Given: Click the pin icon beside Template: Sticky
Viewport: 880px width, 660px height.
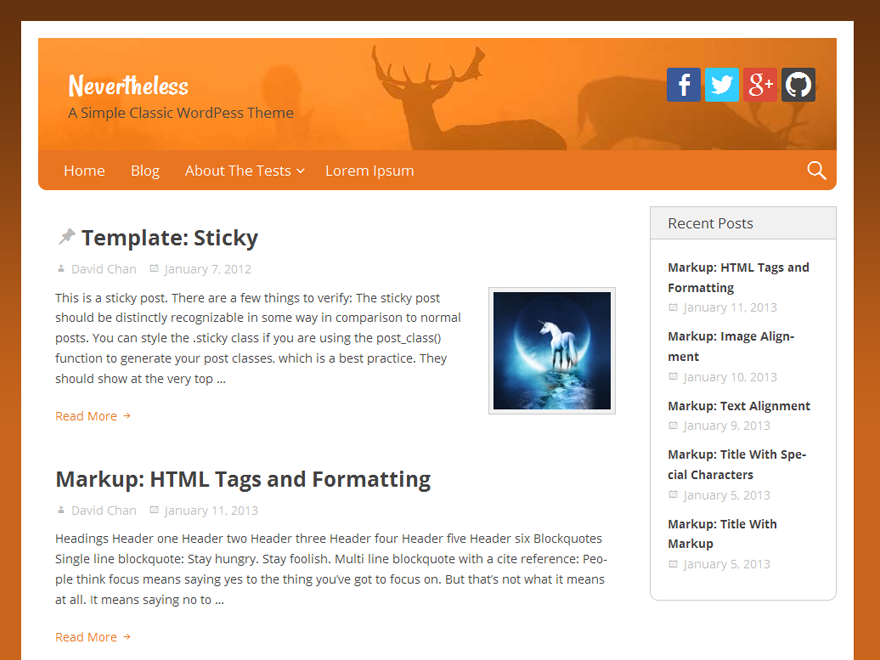Looking at the screenshot, I should pos(66,236).
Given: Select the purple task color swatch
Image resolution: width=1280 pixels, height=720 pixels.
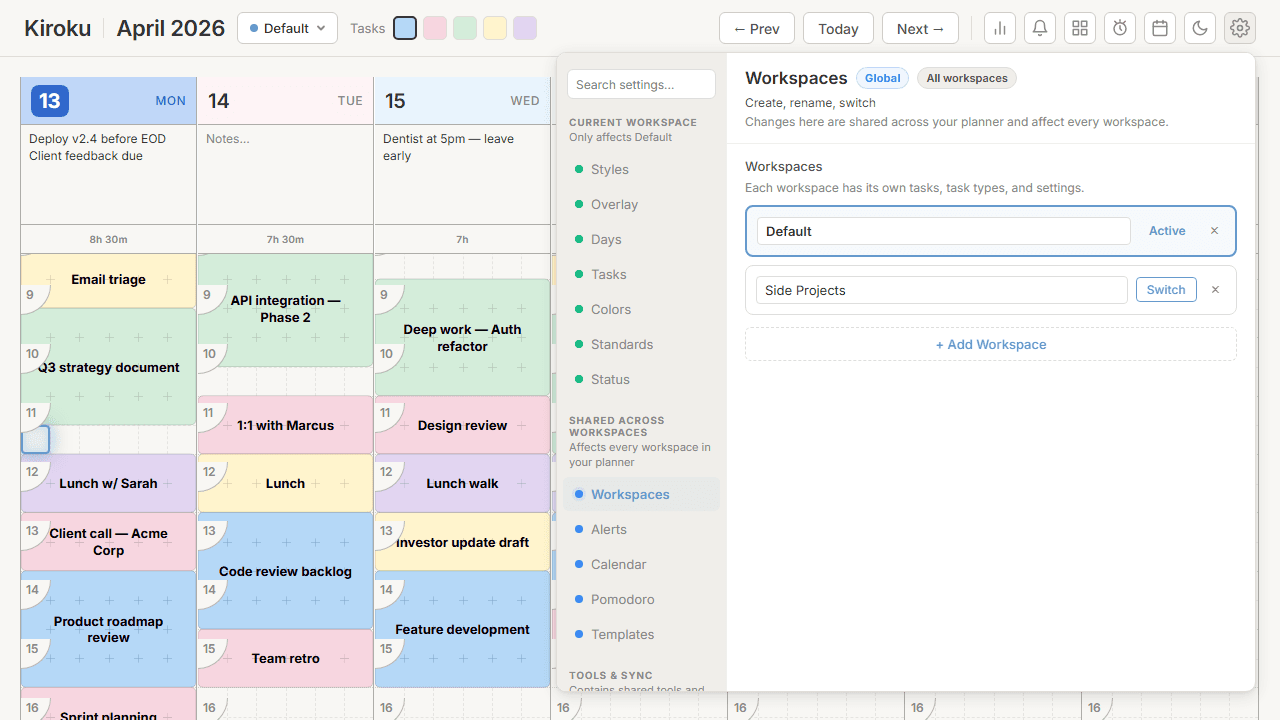Looking at the screenshot, I should 524,28.
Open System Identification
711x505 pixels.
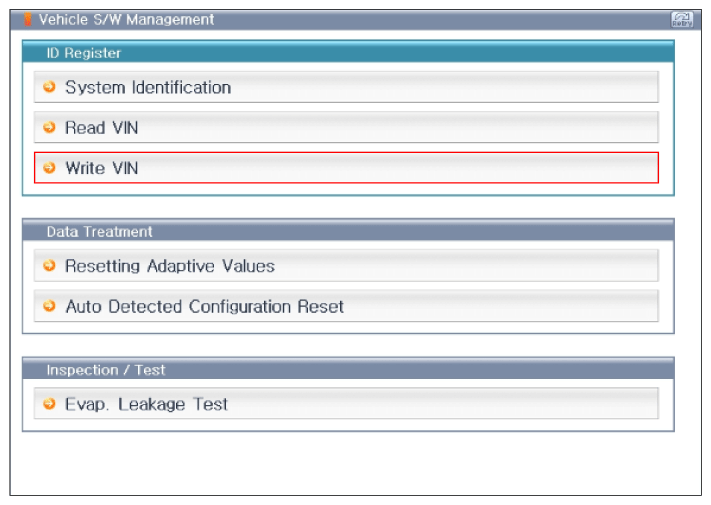[x=346, y=87]
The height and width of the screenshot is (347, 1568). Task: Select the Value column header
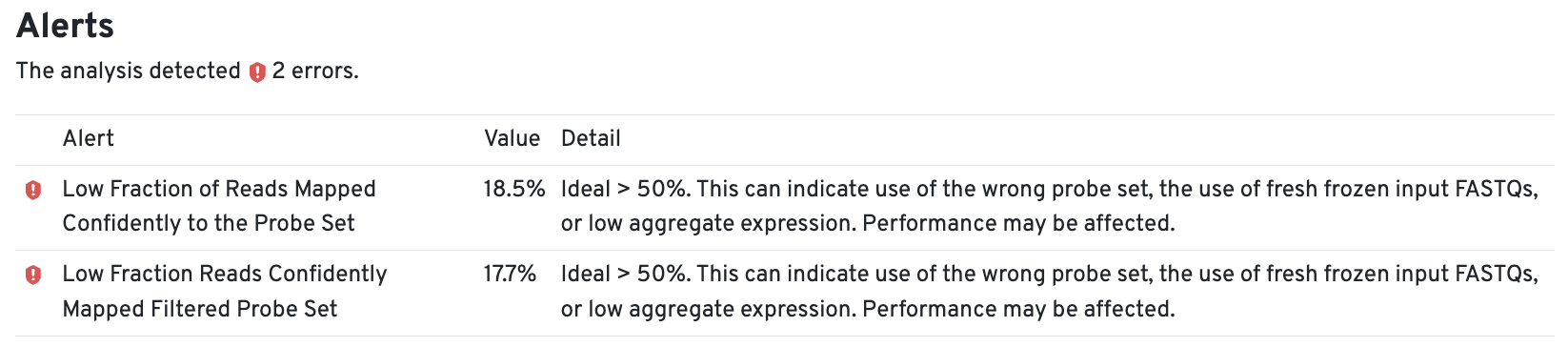tap(513, 139)
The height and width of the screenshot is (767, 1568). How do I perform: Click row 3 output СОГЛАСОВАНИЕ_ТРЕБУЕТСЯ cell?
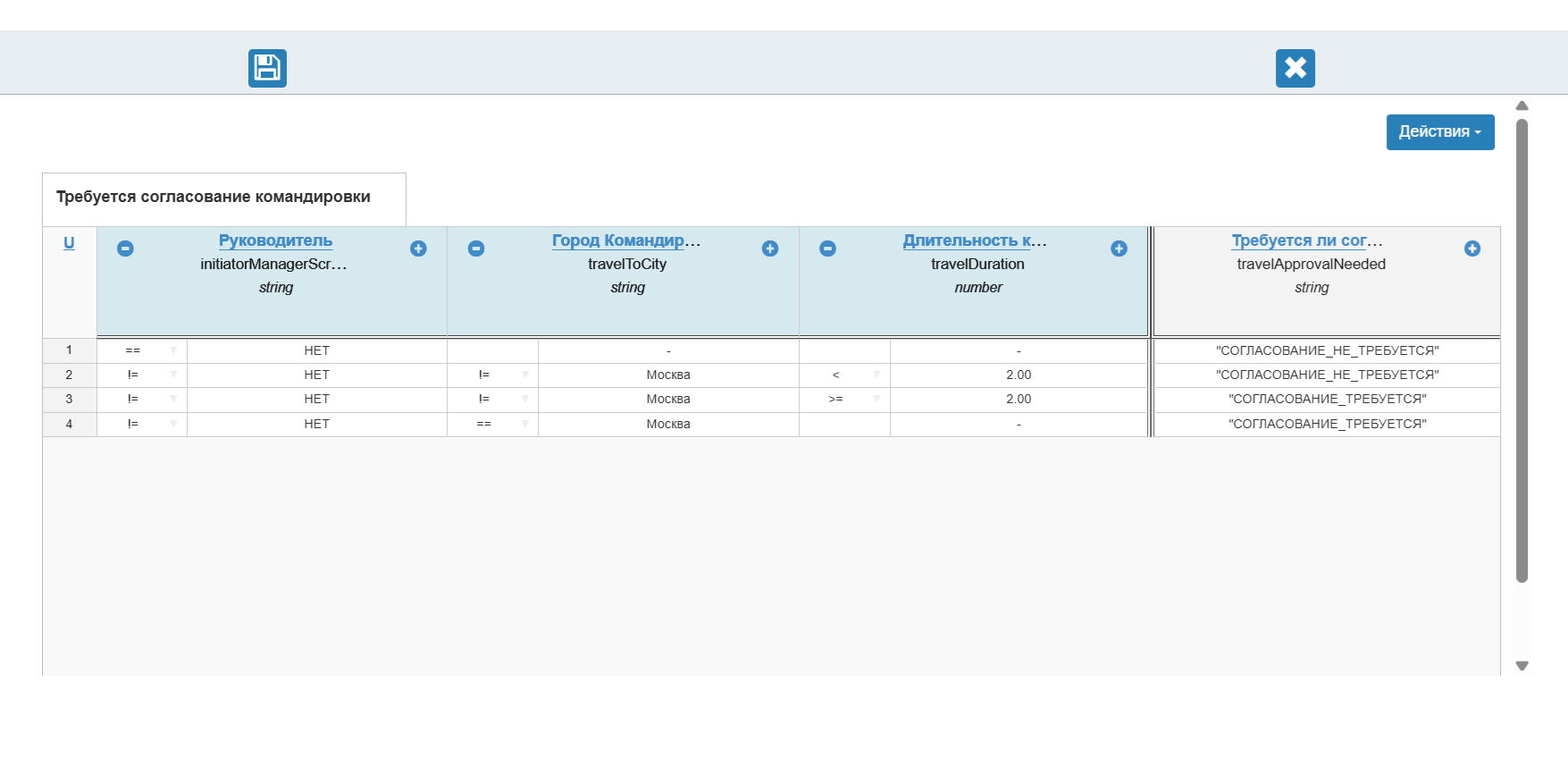click(1327, 399)
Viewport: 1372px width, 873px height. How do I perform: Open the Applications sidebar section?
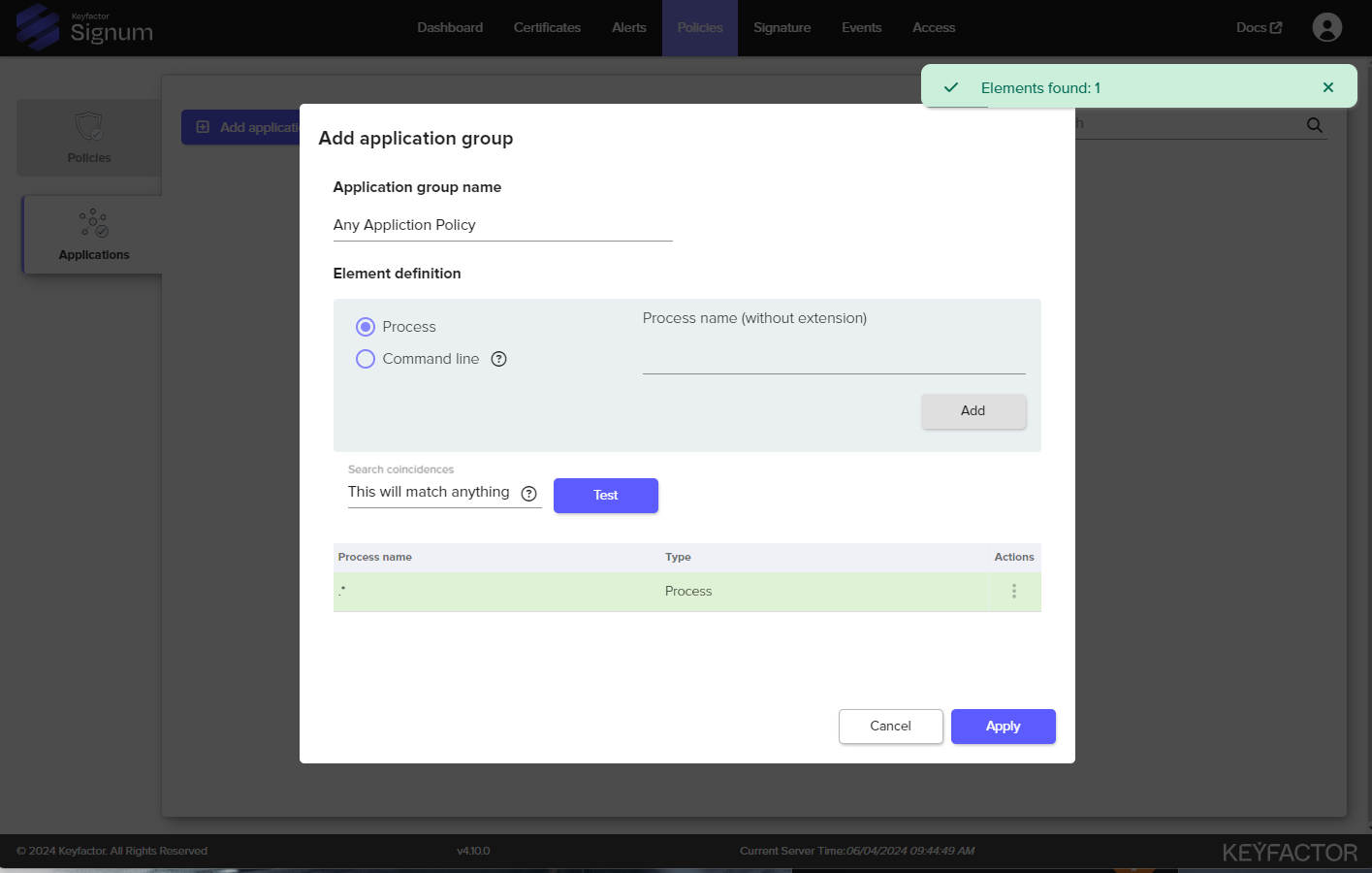93,235
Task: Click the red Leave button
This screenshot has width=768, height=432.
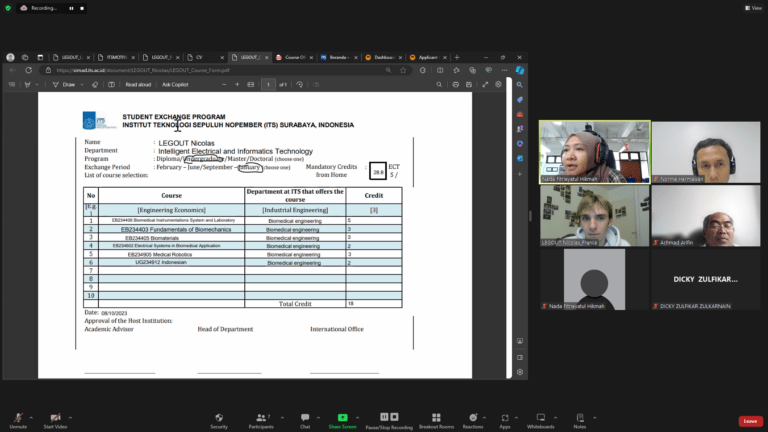Action: coord(750,421)
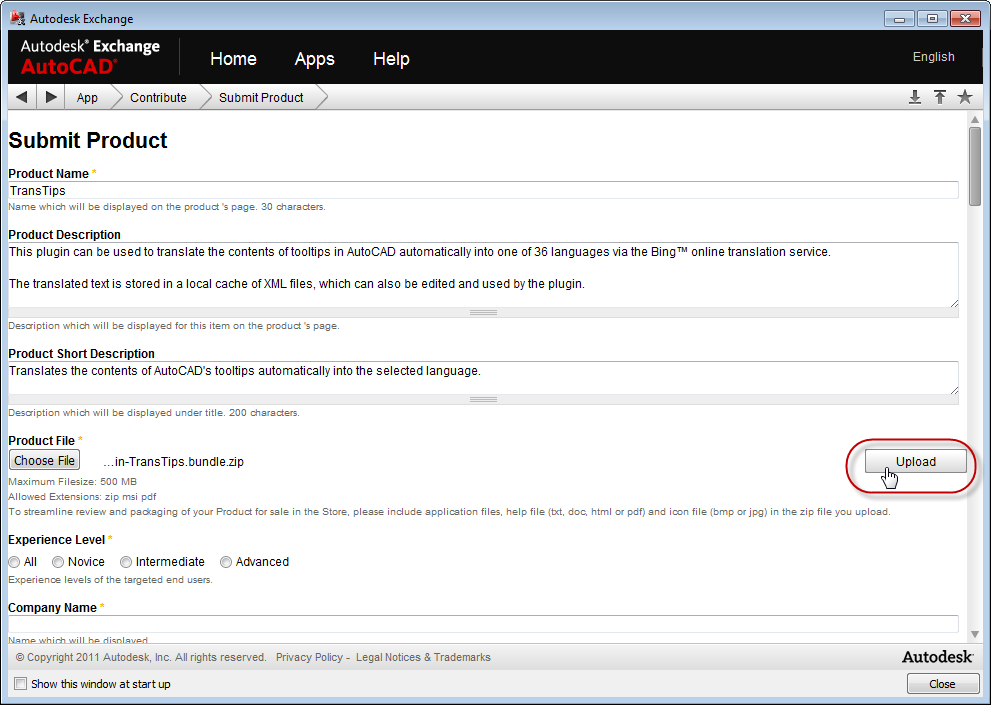Open the Apps menu
991x705 pixels.
(x=314, y=59)
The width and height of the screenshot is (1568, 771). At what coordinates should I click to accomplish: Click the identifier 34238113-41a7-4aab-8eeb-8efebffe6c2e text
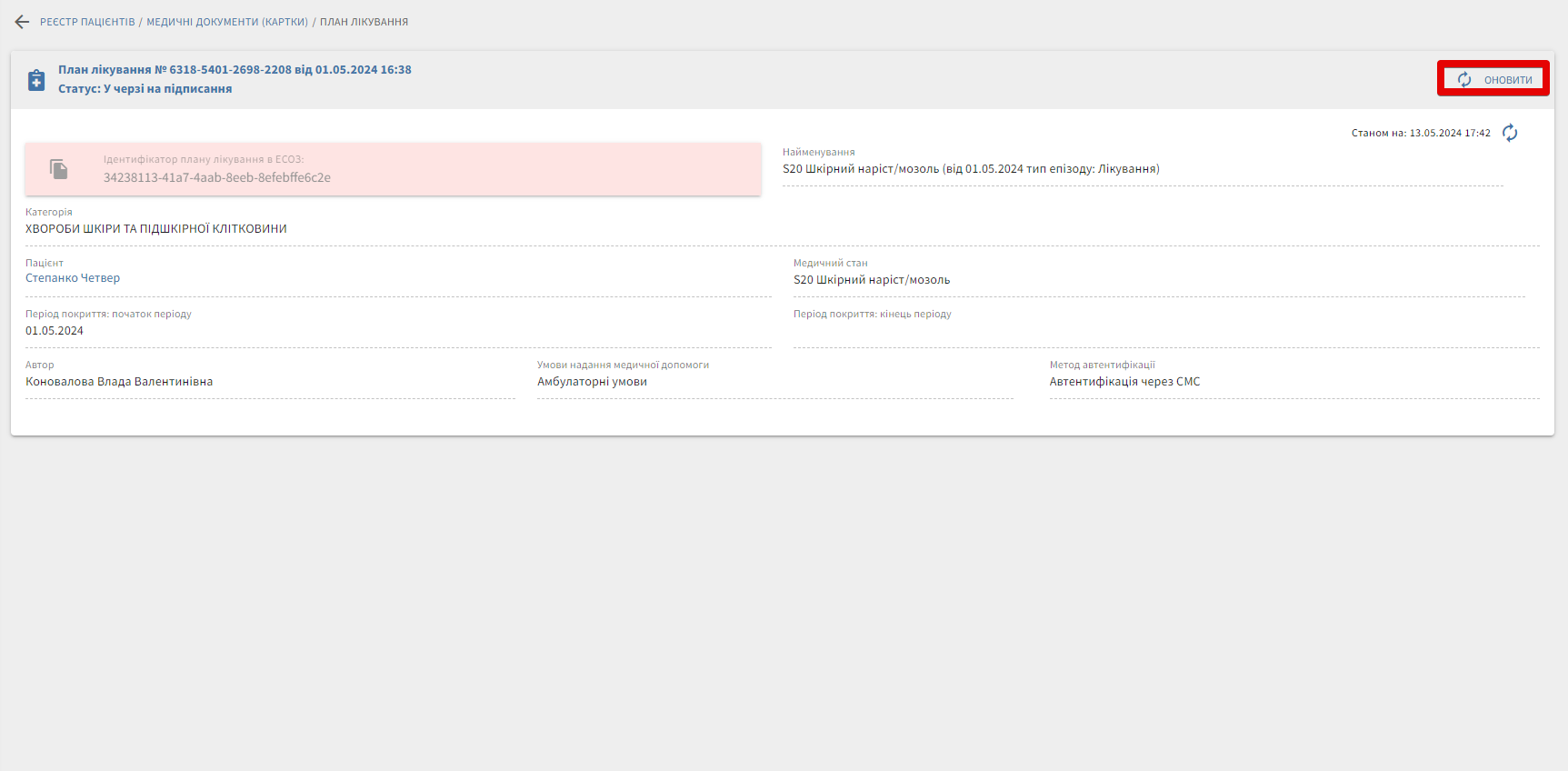[x=217, y=178]
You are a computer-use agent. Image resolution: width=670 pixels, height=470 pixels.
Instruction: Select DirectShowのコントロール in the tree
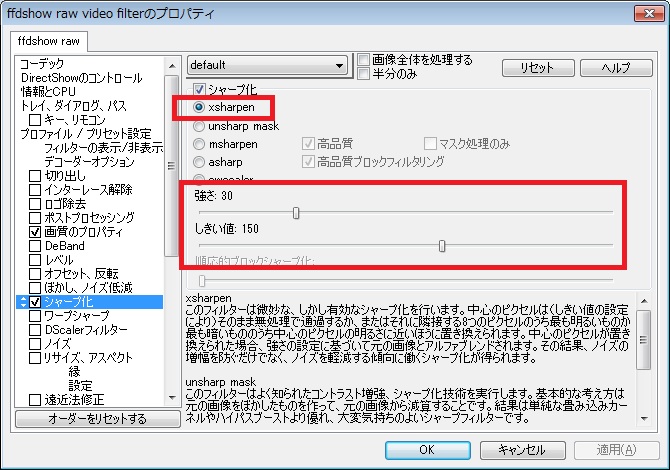(81, 78)
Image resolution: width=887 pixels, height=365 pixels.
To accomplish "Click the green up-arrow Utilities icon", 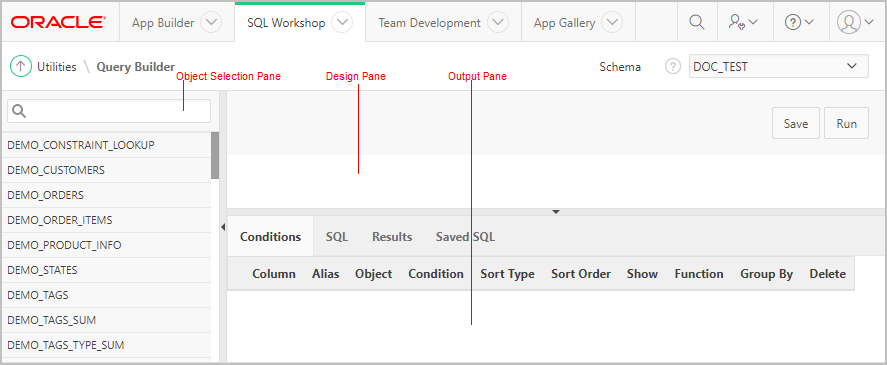I will pyautogui.click(x=20, y=67).
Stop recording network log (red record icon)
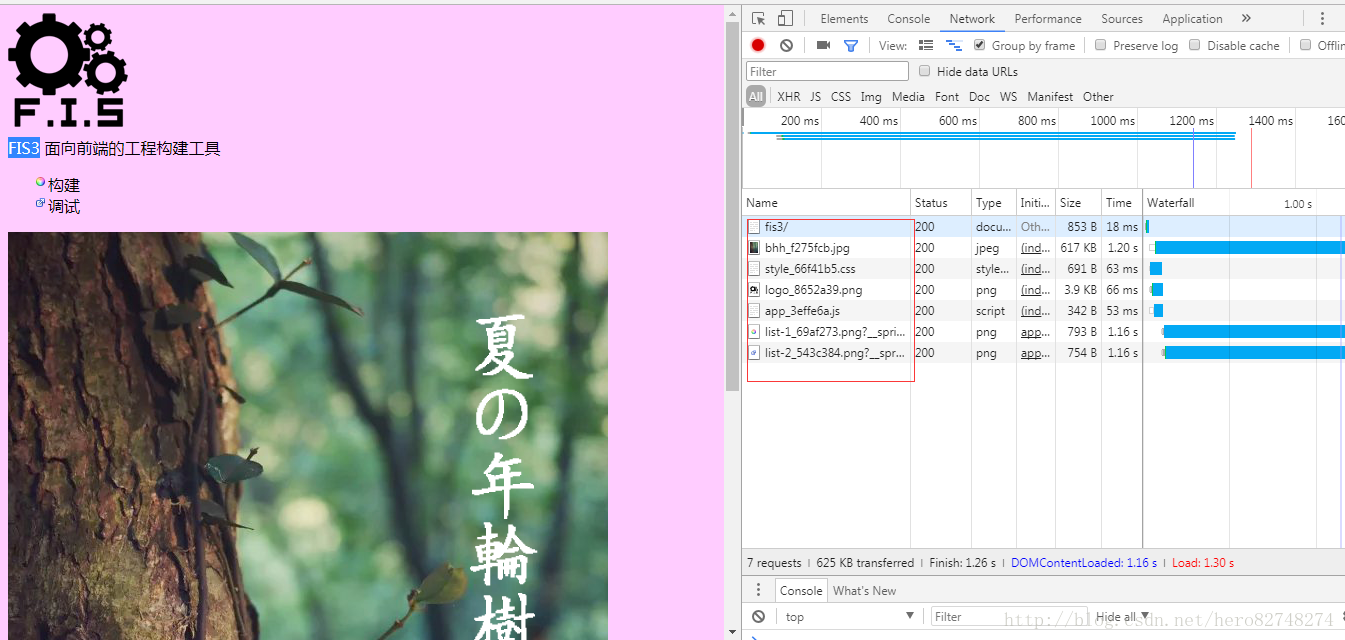The height and width of the screenshot is (640, 1345). [x=757, y=45]
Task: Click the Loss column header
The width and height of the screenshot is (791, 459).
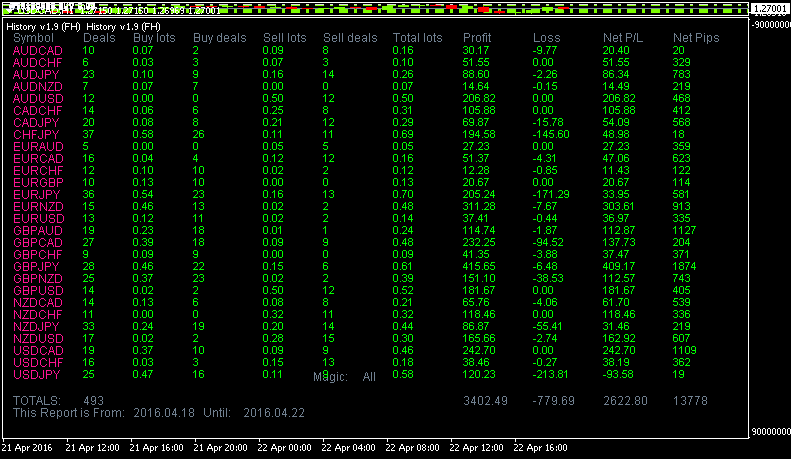Action: click(x=547, y=38)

------------------------------------------------------------------------

- **TASK ITEM**
State how many lines in the data include the string "Given". Nothing else belongs in the reply.

- **YOUR RESPONSE**
2